- TASK DESCRIPTION -
Output the lines below exactly as they appear, from first to last.

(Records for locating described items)
>>

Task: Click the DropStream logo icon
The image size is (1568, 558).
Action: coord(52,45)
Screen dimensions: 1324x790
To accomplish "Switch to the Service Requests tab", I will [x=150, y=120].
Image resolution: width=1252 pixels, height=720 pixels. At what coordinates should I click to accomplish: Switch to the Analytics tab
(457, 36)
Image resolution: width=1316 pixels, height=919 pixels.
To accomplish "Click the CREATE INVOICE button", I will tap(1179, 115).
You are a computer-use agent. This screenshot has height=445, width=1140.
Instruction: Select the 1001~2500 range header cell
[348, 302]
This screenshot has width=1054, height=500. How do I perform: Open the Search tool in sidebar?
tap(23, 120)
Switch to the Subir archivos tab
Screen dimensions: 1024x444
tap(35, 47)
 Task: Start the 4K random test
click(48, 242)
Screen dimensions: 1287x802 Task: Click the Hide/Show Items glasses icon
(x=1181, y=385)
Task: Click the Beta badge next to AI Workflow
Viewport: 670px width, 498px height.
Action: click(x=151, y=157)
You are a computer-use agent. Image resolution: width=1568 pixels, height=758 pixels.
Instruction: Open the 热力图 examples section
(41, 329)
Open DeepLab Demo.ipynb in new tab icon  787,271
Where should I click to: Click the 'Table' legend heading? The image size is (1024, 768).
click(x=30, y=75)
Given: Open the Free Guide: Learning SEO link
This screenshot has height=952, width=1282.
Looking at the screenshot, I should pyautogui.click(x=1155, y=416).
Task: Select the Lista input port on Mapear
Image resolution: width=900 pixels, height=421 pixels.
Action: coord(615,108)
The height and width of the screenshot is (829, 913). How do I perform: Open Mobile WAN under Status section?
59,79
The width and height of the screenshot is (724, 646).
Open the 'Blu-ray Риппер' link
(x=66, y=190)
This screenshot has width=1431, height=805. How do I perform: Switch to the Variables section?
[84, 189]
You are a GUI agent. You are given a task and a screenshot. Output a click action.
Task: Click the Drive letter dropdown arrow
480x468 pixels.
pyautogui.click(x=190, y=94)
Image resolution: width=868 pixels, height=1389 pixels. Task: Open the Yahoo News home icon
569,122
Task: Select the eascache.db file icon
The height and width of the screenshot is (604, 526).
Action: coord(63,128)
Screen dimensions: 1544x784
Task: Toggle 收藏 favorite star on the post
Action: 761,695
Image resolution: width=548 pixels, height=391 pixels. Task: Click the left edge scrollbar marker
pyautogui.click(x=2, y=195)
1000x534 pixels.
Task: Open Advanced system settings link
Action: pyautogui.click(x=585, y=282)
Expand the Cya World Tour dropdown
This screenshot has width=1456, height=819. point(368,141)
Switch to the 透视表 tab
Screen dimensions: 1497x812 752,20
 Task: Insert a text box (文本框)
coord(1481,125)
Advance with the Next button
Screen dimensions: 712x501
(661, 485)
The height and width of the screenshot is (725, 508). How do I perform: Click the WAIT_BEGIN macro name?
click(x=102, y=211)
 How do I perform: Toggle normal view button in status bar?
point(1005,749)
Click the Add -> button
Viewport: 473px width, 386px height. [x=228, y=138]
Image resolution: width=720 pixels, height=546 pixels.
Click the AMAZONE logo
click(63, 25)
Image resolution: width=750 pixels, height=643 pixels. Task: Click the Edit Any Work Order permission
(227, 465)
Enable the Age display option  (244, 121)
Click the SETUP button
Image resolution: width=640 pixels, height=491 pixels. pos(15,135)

<<

- CORRECT ANSWER -
Task: Click the DropStream logo icon
The image size is (1568, 558).
Action: coord(52,45)
Screen dimensions: 1324x790
To accomplish "Switch to the Service Requests tab", I will [x=150, y=120].
Image resolution: width=1252 pixels, height=720 pixels. At what coordinates should I click to accomplish: Switch to the Analytics tab
(457, 36)
Image resolution: width=1316 pixels, height=919 pixels.
To accomplish "Click the CREATE INVOICE button", I will tap(1179, 115).
You are a computer-use agent. This screenshot has height=445, width=1140.
Instruction: Select the 1001~2500 range header cell
[348, 302]
This screenshot has width=1054, height=500. How do I perform: Open the Search tool in sidebar?
tap(23, 120)
Switch to the Subir archivos tab
Screen dimensions: 1024x444
tap(35, 47)
 Task: Start the 4K random test
click(48, 242)
Screen dimensions: 1287x802 Task: Click the Hide/Show Items glasses icon
(x=1181, y=385)
Task: Click the Beta badge next to AI Workflow
Viewport: 670px width, 498px height.
Action: click(x=151, y=157)
You are a computer-use agent. Image resolution: width=1568 pixels, height=758 pixels.
Instruction: Open the 热力图 examples section
(41, 329)
Open DeepLab Demo.ipynb in new tab icon  787,271
Where should I click to: Click the 'Table' legend heading? The image size is (1024, 768).
click(x=30, y=75)
Given: Open the Free Guide: Learning SEO link
This screenshot has height=952, width=1282.
Looking at the screenshot, I should pyautogui.click(x=1155, y=416).
Task: Select the Lista input port on Mapear
Image resolution: width=900 pixels, height=421 pixels.
Action: coord(615,108)
The height and width of the screenshot is (829, 913). How do I perform: Open Mobile WAN under Status section?
59,79
The width and height of the screenshot is (724, 646).
Open the 'Blu-ray Риппер' link
(x=66, y=190)
This screenshot has width=1431, height=805. How do I perform: Switch to the Variables section?
[84, 189]
You are a GUI agent. You are given a task and a screenshot. Output a click action.
Task: Click the Drive letter dropdown arrow
480x468 pixels.
pyautogui.click(x=190, y=94)
Image resolution: width=868 pixels, height=1389 pixels. Task: Open the Yahoo News home icon
569,122
Task: Select the eascache.db file icon
The height and width of the screenshot is (604, 526).
Action: coord(63,128)
Screen dimensions: 1544x784
Task: Toggle 收藏 favorite star on the post
Action: 761,695
Image resolution: width=548 pixels, height=391 pixels. Task: Click the left edge scrollbar marker
pyautogui.click(x=2, y=195)
1000x534 pixels.
Task: Open Advanced system settings link
Action: pyautogui.click(x=585, y=282)
Expand the Cya World Tour dropdown
This screenshot has width=1456, height=819. point(368,141)
Switch to the 透视表 tab
Screen dimensions: 1497x812 752,20
 Task: Insert a text box (文本框)
coord(1481,125)
Advance with the Next button
Screen dimensions: 712x501
(661, 485)
The height and width of the screenshot is (725, 508). How do I perform: Click the WAIT_BEGIN macro name?
click(x=102, y=211)
 How do I perform: Toggle normal view button in status bar?
point(1005,749)
Click the Add -> button
Viewport: 473px width, 386px height. [x=228, y=138]
Image resolution: width=720 pixels, height=546 pixels.
Click the AMAZONE logo
click(63, 25)
Image resolution: width=750 pixels, height=643 pixels. Task: Click the Edit Any Work Order permission
(227, 465)
Enable the Age display option  (244, 121)
Click the SETUP button
Image resolution: width=640 pixels, height=491 pixels. pos(15,135)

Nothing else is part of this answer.